ChatGPT: When It's Actually a Math Problem
The rotation center problem was the clearest case. Two others sealed the pattern.
Cubemap memory. Textures were consuming 24 MB each on load. ChatGPT's fix: calculate the optimal inSampleSize as the largest power-of-2 factor that keeps both dimensions above the required size - powers of 2 align with how GPUs upload textures, so the reduction is lossless for rendering purposes.
private fun calculateInSampleSize(
options: BitmapFactory.Options,
reqWidth: Int,
reqHeight: Int
): Int {
val (height: Int, width: Int) = options.run { outHeight to outWidth }
var inSampleSize = 1
if (height > reqHeight || width > reqWidth) {
val halfHeight: Int = height / 2
val halfWidth: Int = width / 2
while (halfHeight / inSampleSize >= reqHeight &&
halfWidth / inSampleSize >= reqWidth) {
inSampleSize *= 2
}
}
return inSampleSize
}
Texture memory: 24 MB to 6 MB per cubemap.
Camera FOV. Calculating camera distance from a scene bounding box requires using horizontal FOV for a landscape TV aspect ratio, not vertical. ChatGPT got the first implementation wrong (used vertical FOV), but identified and corrected it on the next exchange once the visual symptom was described. That's still two exchanges to a correct answer - not one. Mathematical reasoning is a strength, not a guarantee.
What I Got Wrong
The timeline is real. The friction was also real.
Wrong tool attempts cost time. Spent 20+ minutes on the rotation center problem with Claude Code before switching. No heuristic existed upfront for "hybrid" problems. Some required trial and error before the right tool became obvious. The recognition pattern - "this is a math problem, not an architecture problem" - gets faster with practice but isn't instant.
ChatGPT wasn't always right on first attempt. Camera FOV was wrong initially. Rotation center took three exchanges. Mathematical reasoning is a strength, not a guarantee.
Automation had real blindspots. Animation timing issues, button placement, corrupted GLB handling - all found in user testing, not monitoring. Technical delivery wasn't the same as zero issues.
The strategy worked because the right-tool wins compounded. Wrong-tool costs were bounded - usually 20-30 minutes before switching. The ratio held.
The One Thing That Transfers
The mapping this project produced:
- Coordinate math, bitmap sampling, geometric transforms - ChatGPT
- State machines, caching strategies, data architecture - Claude Code
- Kotlin coroutines, Android memory management, SDK gotchas - JetBrains AI

That map came from failures, not planning. Your failures on your stack will produce a different one.

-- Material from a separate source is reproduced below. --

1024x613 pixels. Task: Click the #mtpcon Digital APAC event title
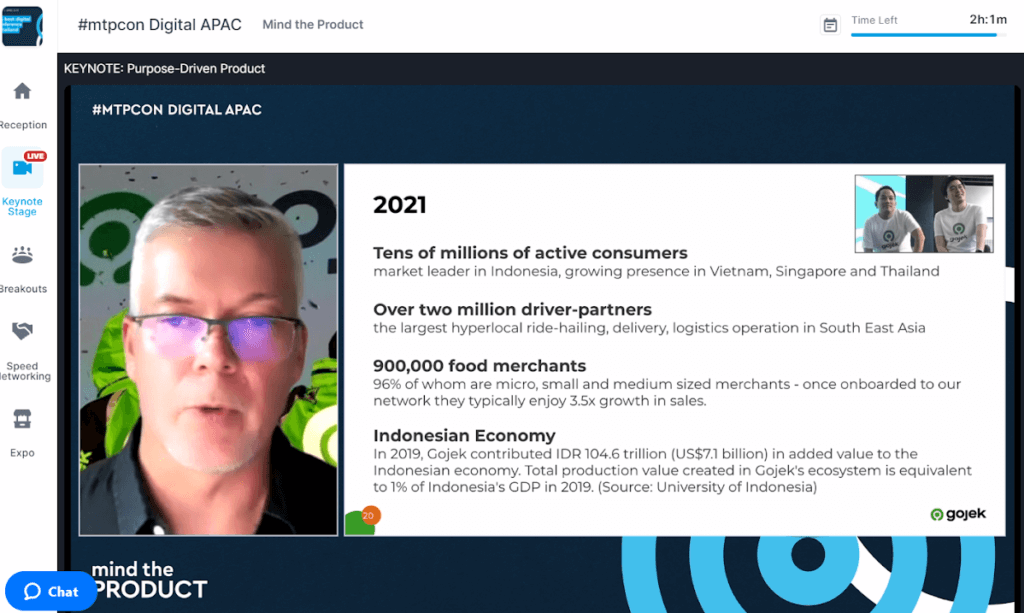[x=159, y=25]
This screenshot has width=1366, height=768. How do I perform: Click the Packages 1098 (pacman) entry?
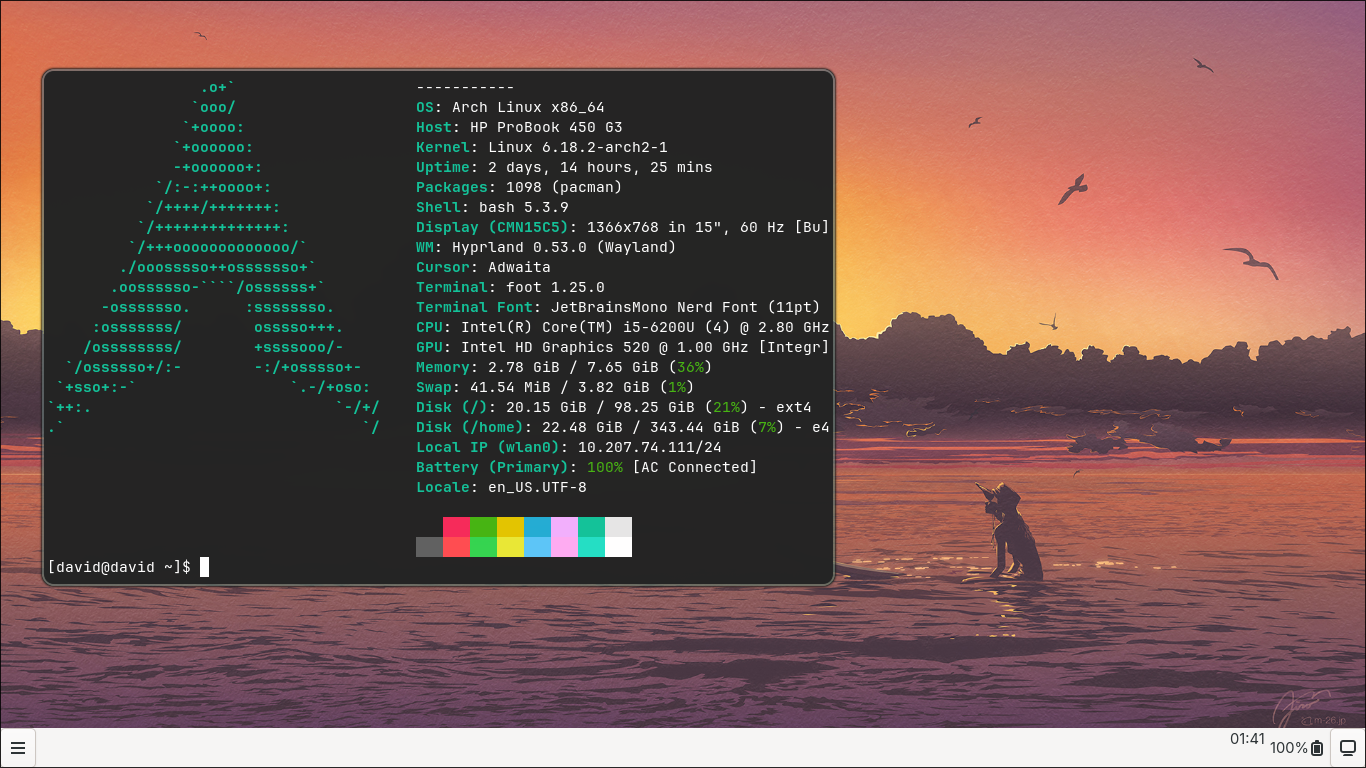point(520,187)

The practice that transfers: when a tool isn't converging after two or three rounds, the problem is probably domain mismatch, not prompt quality. Switch. The 20 minutes you spend grinding with the wrong tool are almost always longer than the three exchanges it takes the right one.
Right horse for the right course. The trick is knowing which problem is which kind of race - and being willing to swap mid-stride when you've called it wrong.